* [PROVIDED TEXT]:
Forum Moderators: coopster

Message Too Old, No Replies

PHP character encoding problem

In a mix of umlauts and unicode text I can't get both to work with UTF-8

         

Lord Majestic

6:09 pm on Apr 11, 2008 (gmt 0)

WebmasterWorld Senior Member 10+ Year Member



Hi,

I've been trying to resolve a weird problem with PHP (v4.3 and v5.2.5) encoding of unicode data. Here is the situation: web page encoding is set to UTF-8 in meta tags (and I know that works fine per se) and inside PHP script I've got a variable that contains some unicode characters and some umlauts.

If I use htmlentities($var, ENT_NOQUOTES, 'UTF-8'); then I see unicode text just fine, but umlauts are replaced with ? (in preview on this forum the data is garbled further so I can't really post actual example).

If I use utf8_encode($var) instead then I see umlauts just fine, however unicode part of string is garbled seemingly being UTF8 encoded twice for the unicode part of the string.

I really need both to be shown correctly as it is possible these characters could be mixed. The data was pulled from database correctly and put into XML that was ready by PHP script, encoding on that XML data is set to UTF-8 and it seems to work, just not at the same time for the above example!

Has anyone come across with this weird behavior?

Lord Majestic

5:31 pm on Apr 12, 2008 (gmt 0)

WebmasterWorld Senior Member 10+ Year Member



Ok, this is resolved now - for the benefit of others it turned out the PHP XML parser that I used was not too happy about mixed character entities and UTF-8 encoded words, this was leading to the situation I described above. The solution was to change XML generator to always use encoding for non-ASCII characters rather than numeric entities for those of them that had them defined (like euro sign).

coopster

8:44 pm on Apr 12, 2008 (gmt 0)

WebmasterWorld Administrator 10+ Year Member



I looked at this yesterday and was thinking perhaps it was the version of libxml that your have installed, I've run into that before on some older servers when using DOM and XSLT. However, it didn't seem like that would be your issue so I hesitated to post. After reading today I'm glad I didn't! However, I'm still trying to track what happened here in my head and I'm having a little difficulty wrapping my mind around it all. I realize you have resolution, but if you get a moment would you mind explaining some things?

I believe what you are stating is that the $var string is being populated by fetching from a database field and that field contains Unicode characters ... and umlauts. I am confused by this part? Are you referring to the umlauts/diaeresis? They are in the Unicode character set:

¨ Ä Ë Ï Ö Ü ä ë ï ö ü

Lord Majestic

10:57 pm on Apr 12, 2008 (gmt 0)

* [DATA LINES]:
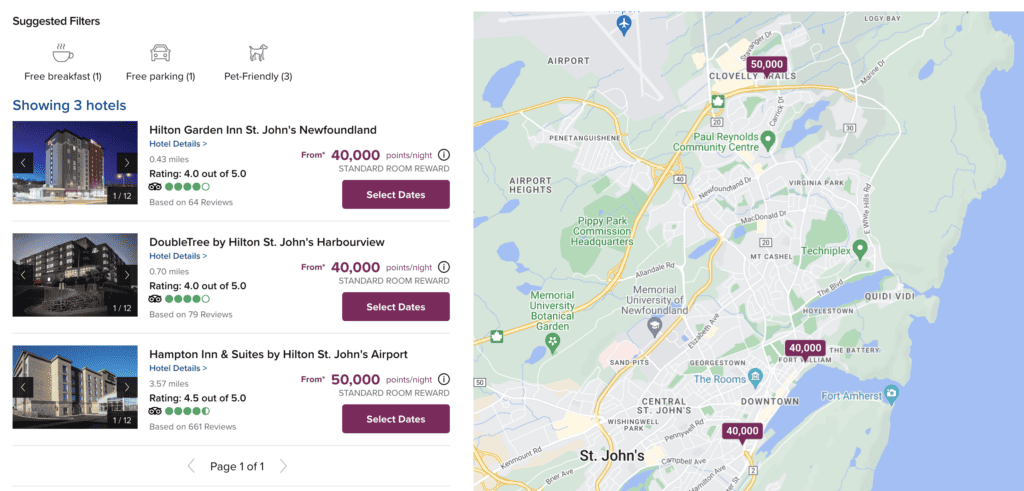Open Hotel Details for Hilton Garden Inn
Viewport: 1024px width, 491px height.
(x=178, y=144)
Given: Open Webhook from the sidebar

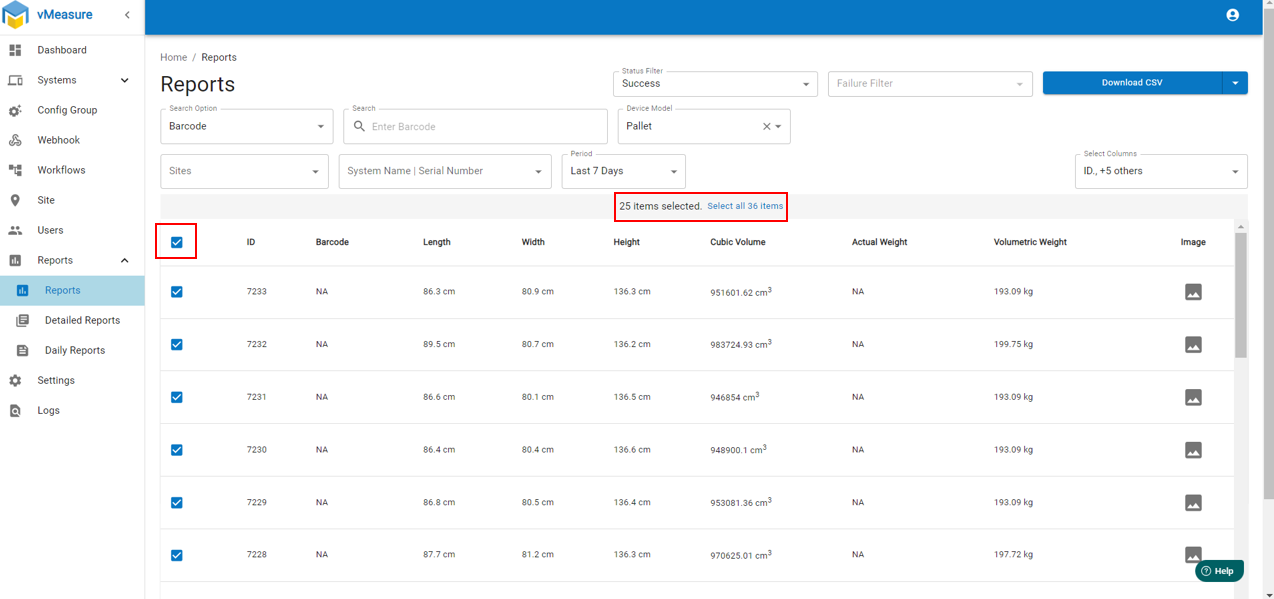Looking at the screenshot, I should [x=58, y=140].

==

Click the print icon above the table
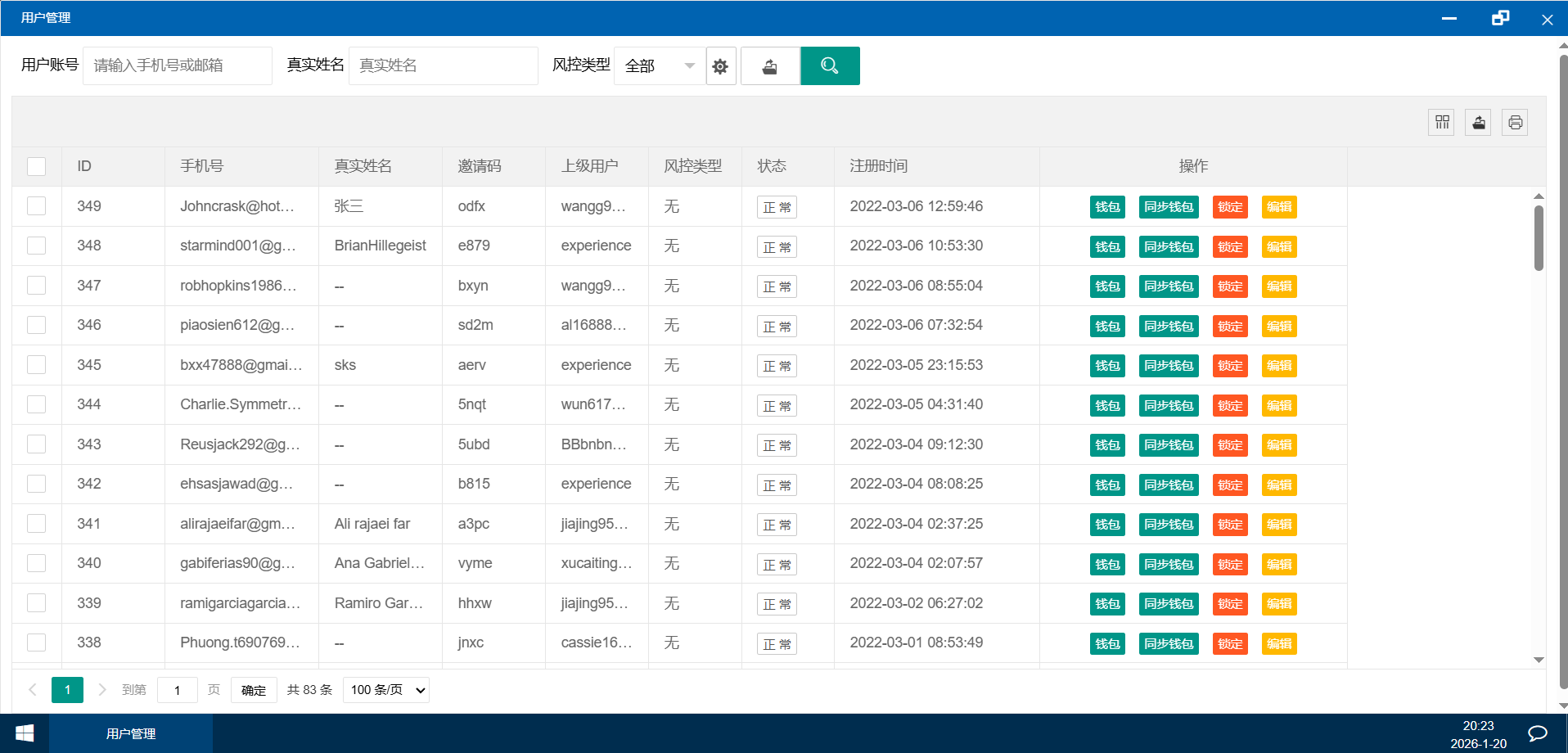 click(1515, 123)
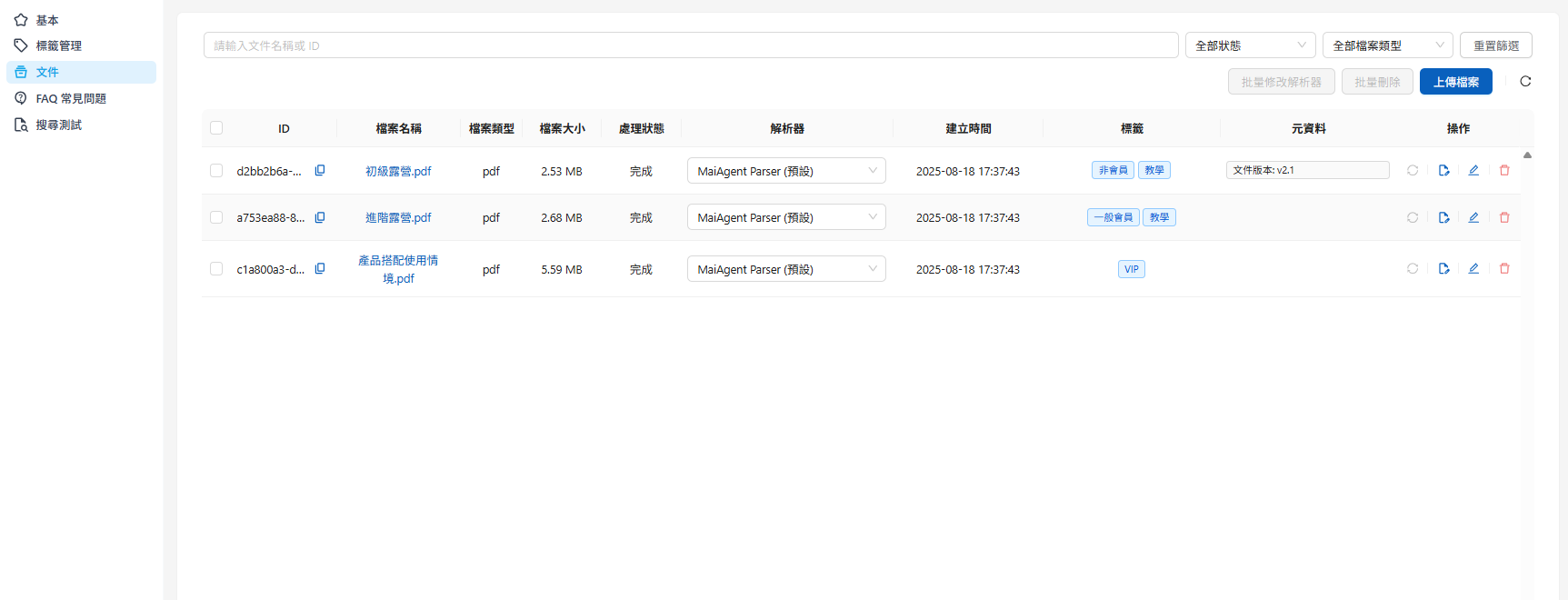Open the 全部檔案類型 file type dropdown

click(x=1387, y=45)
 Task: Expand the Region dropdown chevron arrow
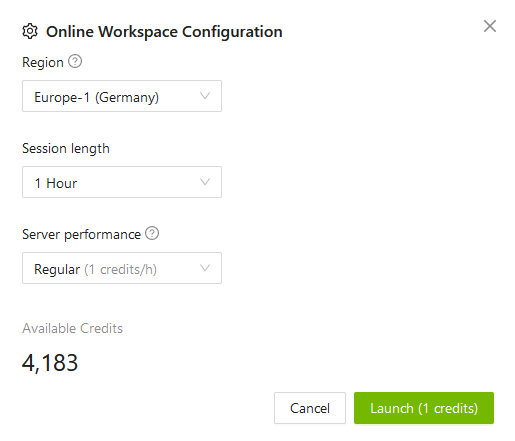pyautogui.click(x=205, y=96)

...

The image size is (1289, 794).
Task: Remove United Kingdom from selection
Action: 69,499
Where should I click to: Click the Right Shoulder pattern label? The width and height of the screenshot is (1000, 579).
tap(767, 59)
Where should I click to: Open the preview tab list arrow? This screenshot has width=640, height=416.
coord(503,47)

* [EXERCISES]:
**1)** In the PHP encoding thread, swap "umlauts" for "accented letters" and write out the passage starting with "If I use htmlentities($var, ENT_NOQUOTES, 'UTF-8');" and going on through "this weird behavior?".
**2)** In the PHP encoding thread, what change to the XML generator solved the problem?
**3)** Go on with the PHP encoding thread from the point where it stops.
The listing plays no part in what you need to do.

* [RESULTS OF THE EXERCISE]:
**1)**
If I use htmlentities($var, ENT_NOQUOTES, 'UTF-8'); then I see unicode text just fine, but accented letters are replaced with ? (in preview on this forum the data is garbled further so I can't really post actual example).

If I use utf8_encode($var) instead then I see accented letters just fine, however unicode part of string is garbled seemingly being UTF8 encoded twice for the unicode part of the string.

I really need both to be shown correctly as it is possible these characters could be mixed. The data was pulled from database correctly and put into XML that was ready by PHP script, encoding on that XML data is set to UTF-8 and it seems to work, just not at the same time for the above example!

Has anyone come across with this weird behavior?

**2)** The XML generator was changed to always use encoding for non-ASCII characters instead of numeric entities for those characters that had them defined.

**3)**
WebmasterWorld Senior Member 10+ Year Member



I am sure now it was some issue inside XML parser or something like this - I had the following XML:

<?xml version="1.0" encoding="utf-8"?>
<Rows>
<Row>&#246;-&#223;-&#8364;-D¿Ñ_D,D²DµÑ,-</Row>
</Rows>

This is simplified version - note that after numeric entities goes UTF8 encoded letters - this was basically the data I was trying to display in PHP. The data came from database (SQL server) and it was 100% doing it correctly, then it was put into generated XML as above.

I fixed my problem by changing my server code to avoid using numeric entities and instead UTF8 encode them - this made PHP parser happy and I got what I wanted.

What I find was the very odd thing is that I was either getting those entities right OR UTF8 encoded data, but not both - I still have no explanation exactly why, just the solution - UTF8 encode whole lot thereby avoiding mixing non-ASCII character entities and UTF8 encoded characters. Hope it helps someone else - I was buffled by this behavior for too long :)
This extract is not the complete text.